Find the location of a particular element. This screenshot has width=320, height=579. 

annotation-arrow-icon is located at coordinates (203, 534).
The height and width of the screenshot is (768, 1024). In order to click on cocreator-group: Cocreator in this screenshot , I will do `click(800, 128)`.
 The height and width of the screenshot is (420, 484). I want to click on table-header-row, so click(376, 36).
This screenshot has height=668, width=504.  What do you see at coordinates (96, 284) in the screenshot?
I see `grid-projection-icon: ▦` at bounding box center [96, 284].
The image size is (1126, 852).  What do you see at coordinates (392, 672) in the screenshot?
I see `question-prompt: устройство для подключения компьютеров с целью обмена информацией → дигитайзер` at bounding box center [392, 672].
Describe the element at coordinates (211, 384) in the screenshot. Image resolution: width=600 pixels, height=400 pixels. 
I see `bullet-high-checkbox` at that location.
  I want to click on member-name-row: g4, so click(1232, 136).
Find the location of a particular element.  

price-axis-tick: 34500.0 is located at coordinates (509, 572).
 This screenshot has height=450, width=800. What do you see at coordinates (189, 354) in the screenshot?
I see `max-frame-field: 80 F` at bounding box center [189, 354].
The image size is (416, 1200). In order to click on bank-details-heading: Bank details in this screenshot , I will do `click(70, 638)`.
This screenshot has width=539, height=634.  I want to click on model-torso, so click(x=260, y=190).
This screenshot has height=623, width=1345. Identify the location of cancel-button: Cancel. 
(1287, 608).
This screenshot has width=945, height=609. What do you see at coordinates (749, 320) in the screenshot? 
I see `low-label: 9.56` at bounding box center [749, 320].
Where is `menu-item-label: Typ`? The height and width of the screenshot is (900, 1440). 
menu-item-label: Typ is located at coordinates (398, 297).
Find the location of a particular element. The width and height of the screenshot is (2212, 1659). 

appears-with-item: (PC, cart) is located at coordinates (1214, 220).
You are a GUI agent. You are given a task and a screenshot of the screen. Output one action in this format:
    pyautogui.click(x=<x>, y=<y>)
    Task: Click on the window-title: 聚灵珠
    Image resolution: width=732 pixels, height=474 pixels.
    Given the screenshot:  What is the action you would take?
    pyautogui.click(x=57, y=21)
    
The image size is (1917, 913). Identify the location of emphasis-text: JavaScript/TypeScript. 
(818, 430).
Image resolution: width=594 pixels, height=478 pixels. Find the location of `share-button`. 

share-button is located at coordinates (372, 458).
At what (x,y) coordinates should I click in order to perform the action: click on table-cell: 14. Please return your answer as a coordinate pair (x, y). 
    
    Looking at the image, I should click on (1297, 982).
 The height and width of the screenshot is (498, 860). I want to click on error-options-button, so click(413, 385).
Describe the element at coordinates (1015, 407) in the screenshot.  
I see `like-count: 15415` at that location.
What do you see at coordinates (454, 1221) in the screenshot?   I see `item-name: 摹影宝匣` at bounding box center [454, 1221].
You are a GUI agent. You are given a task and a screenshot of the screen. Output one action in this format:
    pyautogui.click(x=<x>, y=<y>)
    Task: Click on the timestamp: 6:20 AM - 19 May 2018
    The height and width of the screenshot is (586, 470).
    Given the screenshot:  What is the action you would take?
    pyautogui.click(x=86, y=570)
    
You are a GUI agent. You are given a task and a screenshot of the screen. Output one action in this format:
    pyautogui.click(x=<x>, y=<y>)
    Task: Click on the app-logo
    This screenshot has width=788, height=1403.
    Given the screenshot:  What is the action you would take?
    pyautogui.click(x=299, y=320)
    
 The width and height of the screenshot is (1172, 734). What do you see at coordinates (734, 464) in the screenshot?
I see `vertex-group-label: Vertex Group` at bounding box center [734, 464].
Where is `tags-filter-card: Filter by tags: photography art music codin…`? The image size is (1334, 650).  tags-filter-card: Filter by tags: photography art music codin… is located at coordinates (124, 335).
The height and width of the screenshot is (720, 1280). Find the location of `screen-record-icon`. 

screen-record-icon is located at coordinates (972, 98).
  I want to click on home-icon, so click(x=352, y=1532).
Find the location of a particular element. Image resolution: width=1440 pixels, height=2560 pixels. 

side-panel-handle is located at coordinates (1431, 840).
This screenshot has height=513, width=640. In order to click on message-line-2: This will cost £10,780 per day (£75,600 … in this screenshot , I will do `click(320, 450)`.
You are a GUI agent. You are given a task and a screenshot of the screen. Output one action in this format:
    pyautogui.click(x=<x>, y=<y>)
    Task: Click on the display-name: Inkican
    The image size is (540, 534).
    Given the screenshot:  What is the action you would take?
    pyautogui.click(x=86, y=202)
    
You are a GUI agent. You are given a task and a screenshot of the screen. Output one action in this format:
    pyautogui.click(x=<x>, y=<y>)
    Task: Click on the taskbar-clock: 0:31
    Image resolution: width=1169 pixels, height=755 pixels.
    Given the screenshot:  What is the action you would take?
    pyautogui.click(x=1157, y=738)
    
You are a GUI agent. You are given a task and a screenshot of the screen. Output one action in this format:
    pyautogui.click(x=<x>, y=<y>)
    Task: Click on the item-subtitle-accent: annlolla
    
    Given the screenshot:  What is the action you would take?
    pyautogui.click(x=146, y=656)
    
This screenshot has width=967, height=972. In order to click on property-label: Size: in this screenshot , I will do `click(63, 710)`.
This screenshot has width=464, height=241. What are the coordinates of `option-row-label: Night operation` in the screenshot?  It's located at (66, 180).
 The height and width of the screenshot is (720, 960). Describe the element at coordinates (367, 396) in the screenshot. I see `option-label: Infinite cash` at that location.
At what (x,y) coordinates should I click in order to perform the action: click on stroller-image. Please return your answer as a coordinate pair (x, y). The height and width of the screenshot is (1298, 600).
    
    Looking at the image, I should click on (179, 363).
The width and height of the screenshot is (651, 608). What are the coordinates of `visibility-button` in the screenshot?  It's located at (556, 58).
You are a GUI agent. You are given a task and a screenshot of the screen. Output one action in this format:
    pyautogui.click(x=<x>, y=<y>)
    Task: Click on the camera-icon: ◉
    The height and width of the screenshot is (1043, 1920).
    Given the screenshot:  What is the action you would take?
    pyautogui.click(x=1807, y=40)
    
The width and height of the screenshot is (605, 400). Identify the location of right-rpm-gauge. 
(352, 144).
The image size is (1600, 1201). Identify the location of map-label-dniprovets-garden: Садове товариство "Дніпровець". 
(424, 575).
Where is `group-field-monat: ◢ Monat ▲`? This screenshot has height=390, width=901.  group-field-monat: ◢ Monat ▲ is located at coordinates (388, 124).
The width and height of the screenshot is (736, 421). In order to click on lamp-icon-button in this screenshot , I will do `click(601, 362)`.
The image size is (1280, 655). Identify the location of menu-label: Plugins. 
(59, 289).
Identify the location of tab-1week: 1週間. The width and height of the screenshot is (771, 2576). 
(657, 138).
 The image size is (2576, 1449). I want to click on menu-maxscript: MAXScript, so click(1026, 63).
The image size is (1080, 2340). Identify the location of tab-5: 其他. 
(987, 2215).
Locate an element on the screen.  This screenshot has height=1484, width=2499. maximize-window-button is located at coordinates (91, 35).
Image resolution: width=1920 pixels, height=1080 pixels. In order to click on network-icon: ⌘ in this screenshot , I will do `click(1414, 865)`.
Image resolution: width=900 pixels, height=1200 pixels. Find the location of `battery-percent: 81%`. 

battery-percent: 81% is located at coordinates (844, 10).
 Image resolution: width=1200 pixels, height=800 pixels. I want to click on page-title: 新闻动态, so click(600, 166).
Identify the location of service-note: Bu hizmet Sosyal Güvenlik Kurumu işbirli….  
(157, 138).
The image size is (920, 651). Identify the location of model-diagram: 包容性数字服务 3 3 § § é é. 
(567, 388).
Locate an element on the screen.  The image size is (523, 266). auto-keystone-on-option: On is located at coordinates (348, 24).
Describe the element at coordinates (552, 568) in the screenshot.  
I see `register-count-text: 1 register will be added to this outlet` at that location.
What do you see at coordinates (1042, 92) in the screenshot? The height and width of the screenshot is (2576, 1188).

============

| WORK ITEM |
Print the items above exactly as they appear, from the line with "is (900, 1440)." up to and including the line with "appears-with-item: (PC, cart)".

| ANSWER BOX |
Where is `menu-item-label: Typ`? The height and width of the screenshot is (900, 1440). 
menu-item-label: Typ is located at coordinates (398, 297).
Find the location of a particular element. The width and height of the screenshot is (2212, 1659). 

appears-with-item: (PC, cart) is located at coordinates (1214, 220).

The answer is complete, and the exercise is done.